The arbitration awards (1) established a process for requesting religious and medical exemptions and accommodations and appealing adverse determinations; (2) provided options for employees to voluntarily separate from service with certain compensation benefits or to elect an extended leave without pay (“LWOP”) until September 5, 2022, during which period they would maintain health benefits; and (3) authorized the DOE to unilaterally separate unvaccinated employees who, as of December 1, 2021, had neither obtained an approved exemption or accommodation, nor opted for separation or extended LWOP.

The problem, as the Court of Appeals sees it, is that the lawsuit does not clarify how this violates due process. While plaintiffs repeatedly assert that they were suspended and fired without due process, "the repetition of a legal conclusion does not state a claim." That's the rule in Ashcroft v. Iqbal, the landmark Supreme Court ruling from 2009 that now guides all motions to dismiss under Rule 12. You have to put some meat on those bones. 

Plaintiffs lose because they got pre-deprivation process through notice of the vaccine mandate, their ability to seek medical and religious exemptions and appeals, their placement on leave without pay, and their opportunities to respond to the City's claims against them. The arbitration process, meanwhile, provided the plaintiffs with expedited review of their exemptions and accommodations.

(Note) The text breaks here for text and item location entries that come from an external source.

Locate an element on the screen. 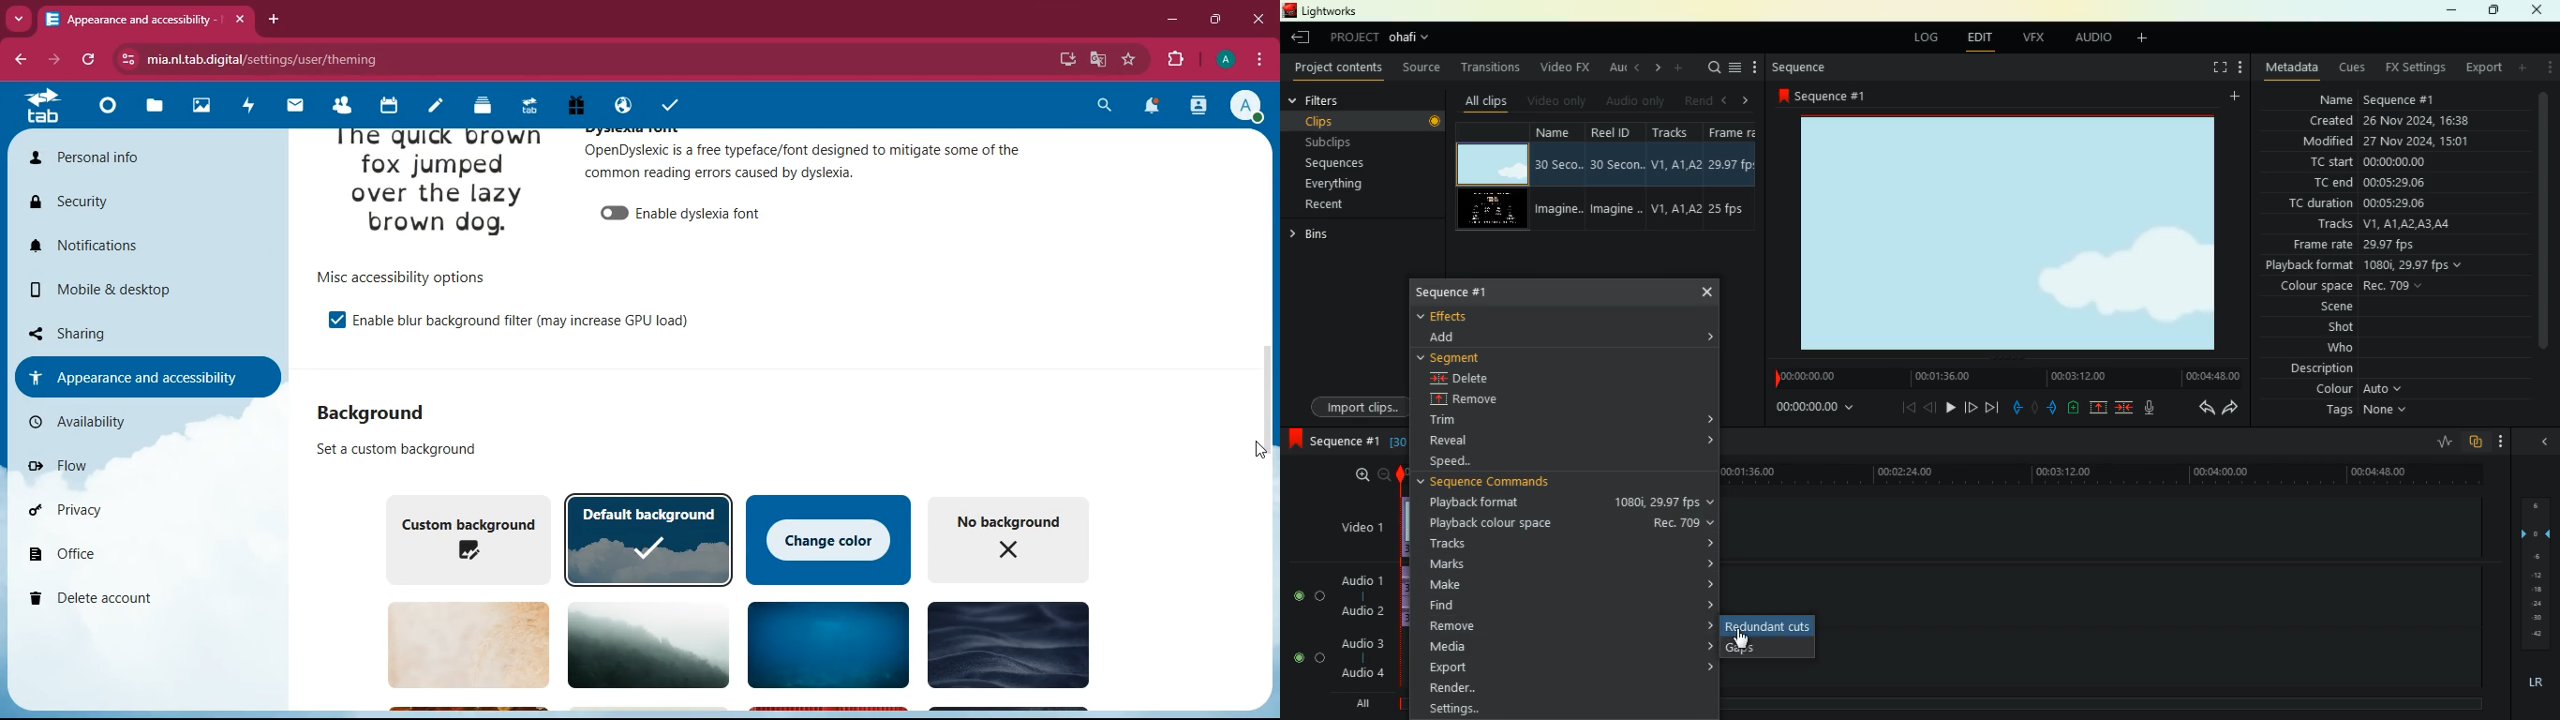 The width and height of the screenshot is (2576, 728). flow is located at coordinates (134, 465).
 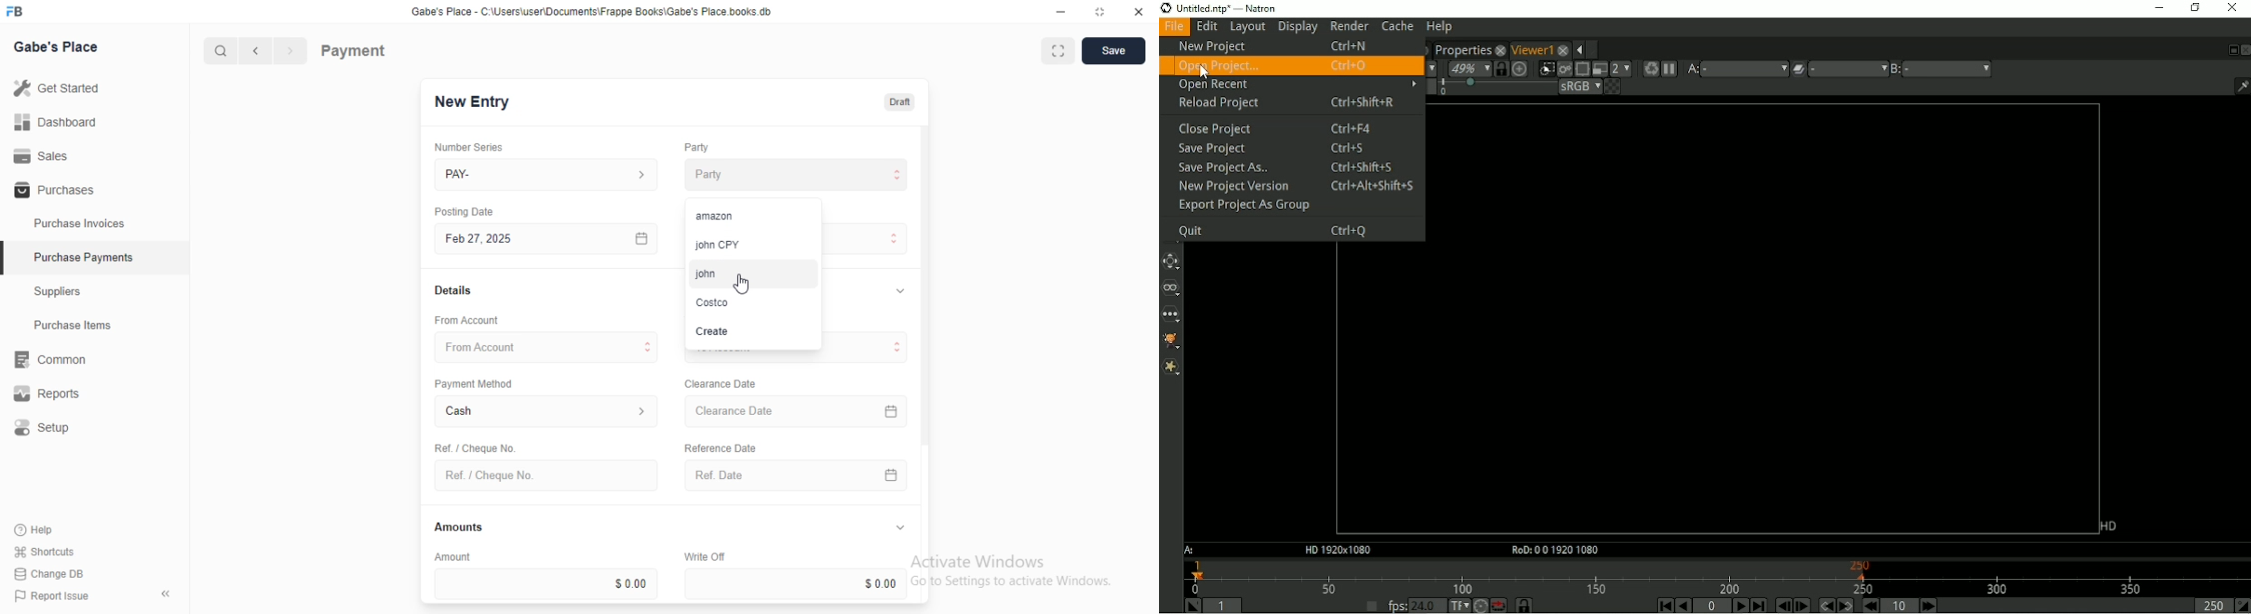 I want to click on Synchronize, so click(x=1501, y=68).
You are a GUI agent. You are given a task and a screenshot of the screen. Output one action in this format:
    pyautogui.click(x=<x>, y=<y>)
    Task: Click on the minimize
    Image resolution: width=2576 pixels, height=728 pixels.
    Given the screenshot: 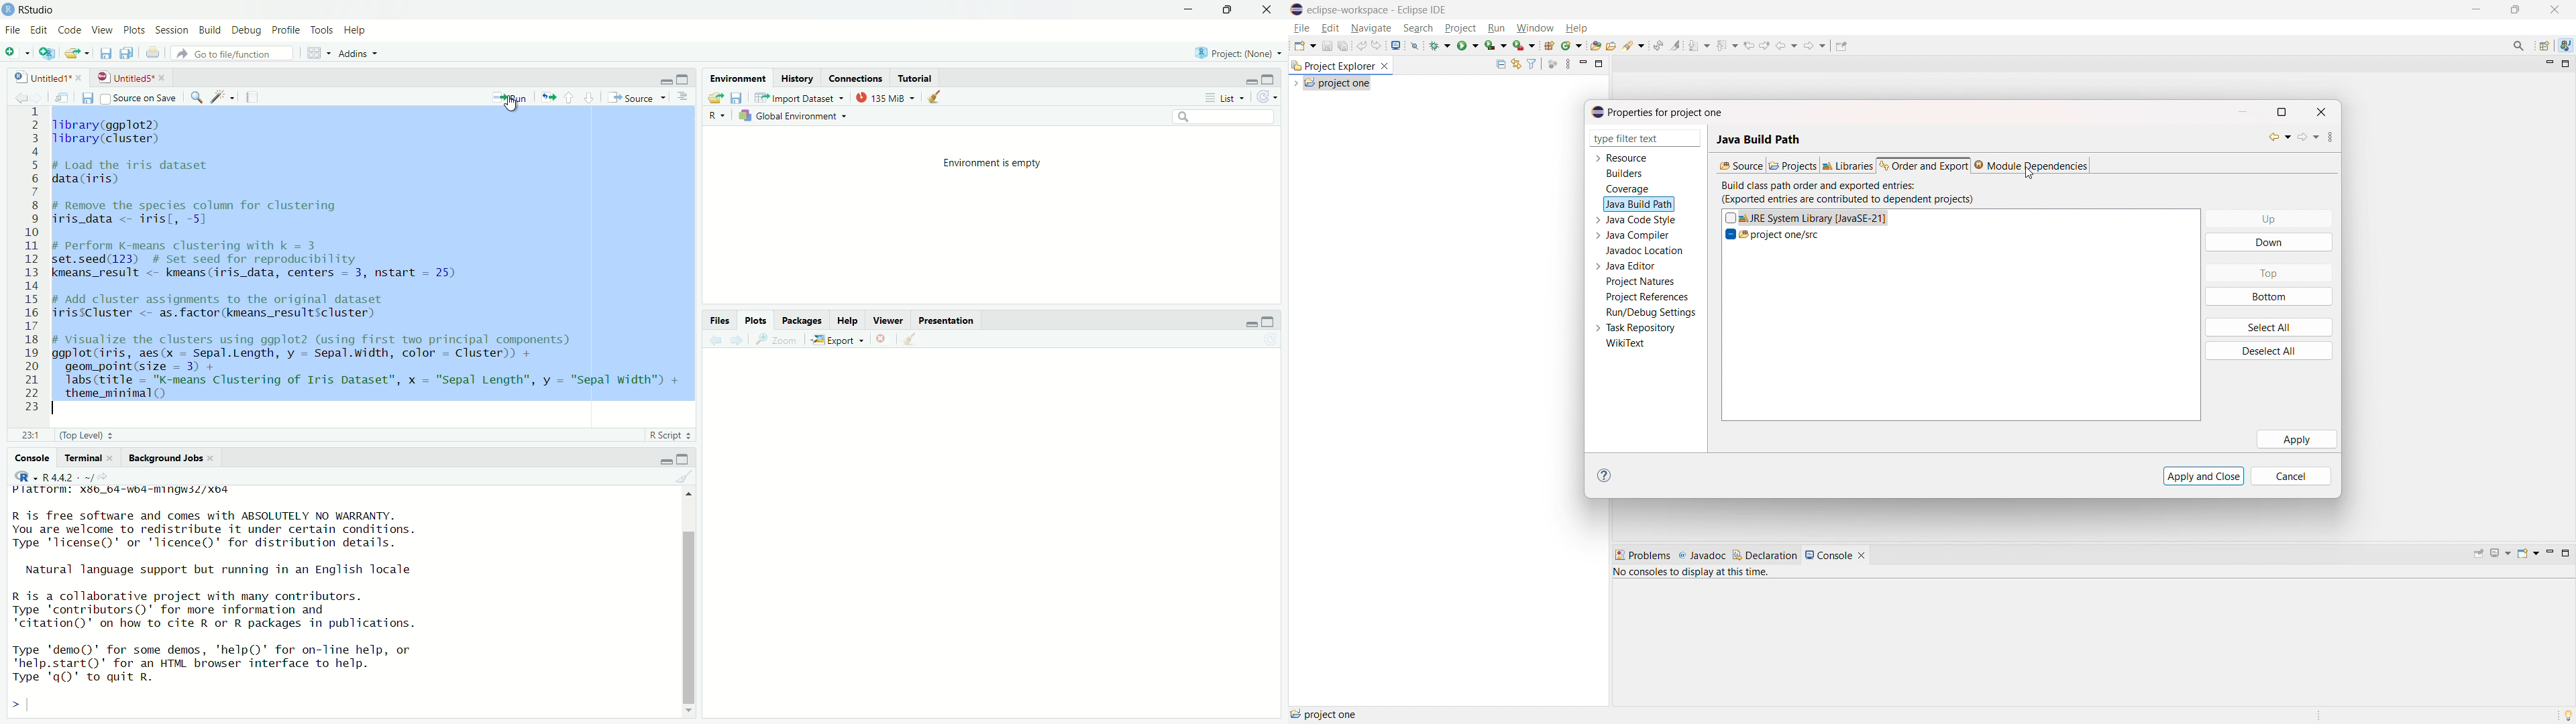 What is the action you would take?
    pyautogui.click(x=663, y=459)
    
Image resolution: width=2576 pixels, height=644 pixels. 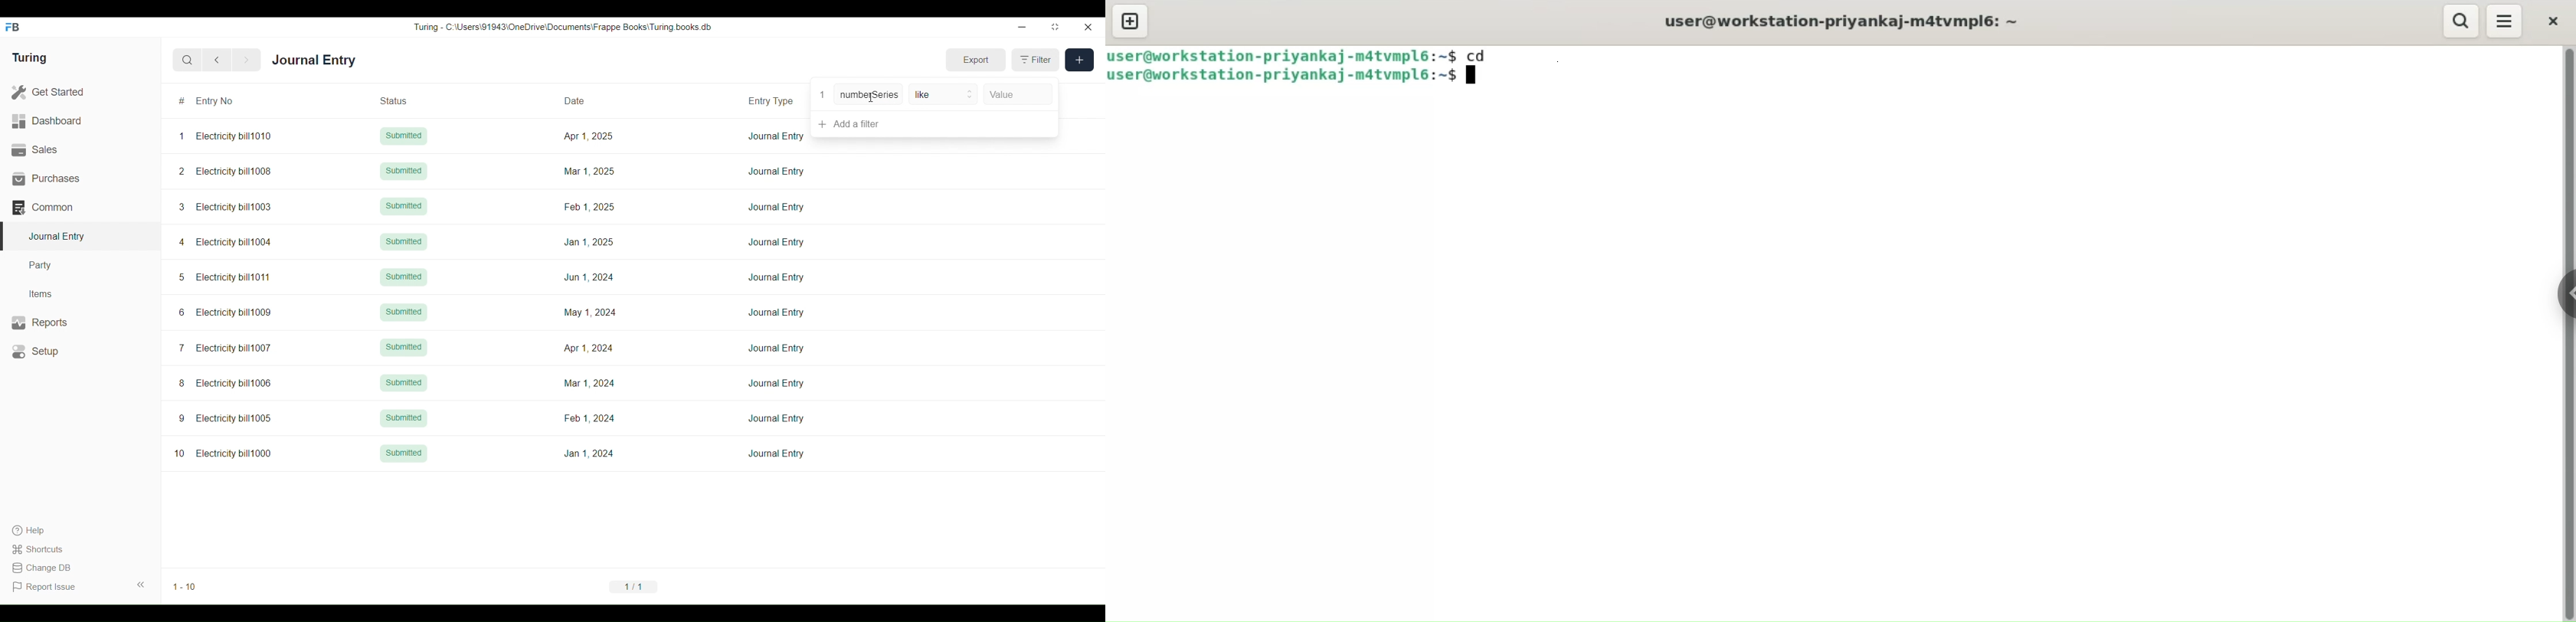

As for post-deprivation process, the plaintiffs were able to file an Article 78 petition in state court. The Second Circuit has held in the past that Article 78 is a proper remedy for the deprivation of certain property interests, including government employment. With pre- and post-deprivation procedures like this in place, there is no due process claim.

How do plaintiffs get around this? They argue that the unions' decisions to submit to arbitration violated the Civil Service Law and that only school boards have the authority to unilaterally resolve union impasses. Not so, says the Court of Appeals, because (1) the Civil Service Law says nothing about whether union and school districts may agree to enter arbitration, and (2) when minimal due process rules are in place, compliance with state law is not an issue.